Summary
The antiphospholipid antibodies (aPL) present in autoimmune disorders are associated
with thromboembolic episodes, and their binding to phospholipids (PL) is mediated
by a plasma cofactor, β2-glycoprotein I (β2GPI). Both PL and β2GPI seem necessary
for binding, thus indicating that the two components comprise the epitope against
which aPL are directed. Using an anti-β2GPI antibody ELISA with the antigen adsorbed
onto polyvinylchloride (PVC) plates, we detected high antibody titres in 12 out of
12 plasmas from patients with the antiphospholipid syndrome.

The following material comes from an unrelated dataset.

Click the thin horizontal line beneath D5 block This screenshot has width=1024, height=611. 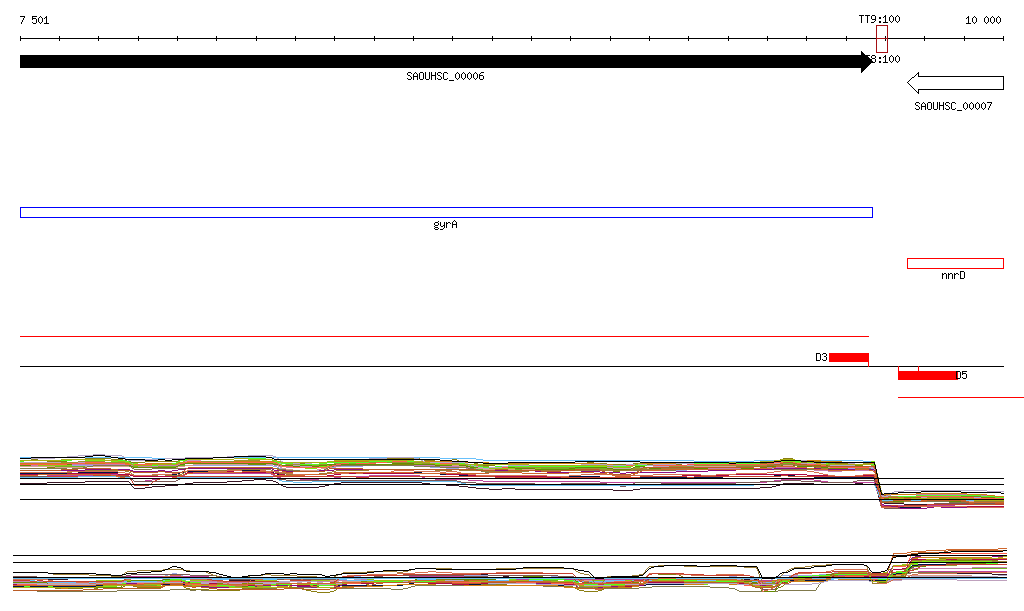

No or very low positivity
was obtained when the same ELISA was carried out in polystyrene (PST) plates, while
an increasing positivity was found when processed (i.e. more hydrophilic) or COOH-surface
PST plates were used. When (β2GPI dependent IgG-aPL were purified using agarose-immobilized
cardio- lipin, 4 out of 4 preparations were highly positive in anti-β2GPI antibody
ELISA using PVC plates, while β2GPI was not fully recognized by aPL-IgG when adsorbed
onto PST plates. These findings demonstrate that aPL are, in fact, anti-β2GPI antibodies
directed against a cryptic epitope which is expressed when β2GPI is bound to anionic
phospholipid, or another suitable surface.